In the news this week: Payers continue to move toward health insurance exchanges with limited enthusiasm. Results of a study examining the effectiveness of health insurance on Medicaid recipients are inconclusive. And IPAB is going nowhere, at least for now.

Rarely does a week pass by without news about the federally mandated health insurance exchanges. As the October deadline for open enrollment inches closer, lately that news has been coming with a hefty side of doubt from insurers.

There are still some provisions of the Patient Protection and Affordable Care Act that insurers are still fighting such as age rating, but last week's big reveal from the nation's largest health plans likely got the attention of the feds because it could have implications on the price exchange participants will pay.

Insurers Walk, Don't Run Toward HIX
States, the feds, and insurers have been waiting to find out just how many insurers planned on offering products on the health insurance exchanges. According to an analysis by Reuters, despite the millions of new customers (24 million by 2016, 7 million in the first year) who will be shopping for individual policies in October, health insurance companies are not venturing too far from their comfort zones.
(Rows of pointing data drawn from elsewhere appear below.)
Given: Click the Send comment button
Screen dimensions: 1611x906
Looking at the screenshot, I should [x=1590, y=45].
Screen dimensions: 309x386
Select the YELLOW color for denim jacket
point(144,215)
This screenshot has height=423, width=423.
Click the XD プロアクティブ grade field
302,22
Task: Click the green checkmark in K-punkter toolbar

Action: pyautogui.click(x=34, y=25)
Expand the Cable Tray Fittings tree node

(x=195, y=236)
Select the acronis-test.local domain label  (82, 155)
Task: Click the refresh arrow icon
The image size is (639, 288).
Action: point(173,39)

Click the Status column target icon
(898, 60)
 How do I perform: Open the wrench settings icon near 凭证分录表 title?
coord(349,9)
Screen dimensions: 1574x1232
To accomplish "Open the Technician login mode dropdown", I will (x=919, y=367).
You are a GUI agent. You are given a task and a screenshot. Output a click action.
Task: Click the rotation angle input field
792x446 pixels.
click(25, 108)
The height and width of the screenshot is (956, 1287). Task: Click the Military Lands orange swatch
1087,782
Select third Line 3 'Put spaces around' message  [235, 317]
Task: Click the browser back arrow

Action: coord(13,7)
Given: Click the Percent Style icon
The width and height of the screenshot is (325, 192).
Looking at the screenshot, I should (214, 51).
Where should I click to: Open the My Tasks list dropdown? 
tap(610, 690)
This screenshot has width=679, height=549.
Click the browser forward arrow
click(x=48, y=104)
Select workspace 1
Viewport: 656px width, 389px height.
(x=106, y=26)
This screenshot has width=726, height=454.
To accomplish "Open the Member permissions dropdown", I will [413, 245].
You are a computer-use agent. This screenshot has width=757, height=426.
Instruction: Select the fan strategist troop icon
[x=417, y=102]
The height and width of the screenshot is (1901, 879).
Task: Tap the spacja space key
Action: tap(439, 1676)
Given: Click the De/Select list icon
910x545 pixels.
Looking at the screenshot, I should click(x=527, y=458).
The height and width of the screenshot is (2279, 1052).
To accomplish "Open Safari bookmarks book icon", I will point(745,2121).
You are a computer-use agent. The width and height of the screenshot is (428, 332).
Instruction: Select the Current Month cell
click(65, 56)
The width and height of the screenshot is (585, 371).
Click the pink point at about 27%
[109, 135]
For example, Cigna, one of the nation's largest insurers is planning on entering a "limited" number of exchanges. Even UnitedHealthcare says it will cap the number of HIX it will participate in at 25. The other big boys in the industry echo similar stands, citing they are slow-walking to exchanges because of uncertainty about whether the exchanges will be ready in time for a quickly approaching open enrollment date of October 1.

States that already have a robust and competitive marketplace are likely to fare better than those who only have a few insurers currently covering the population.

Effectiveness of Health Insurance Still Uncertain
A study examining Oregon's Medicaid population in 2008 showed that having health insurance had little impact on the health of enrollees. Results from the first year of the study were published in 2012, but there was no definite determination made about the correlation between health and health insurance.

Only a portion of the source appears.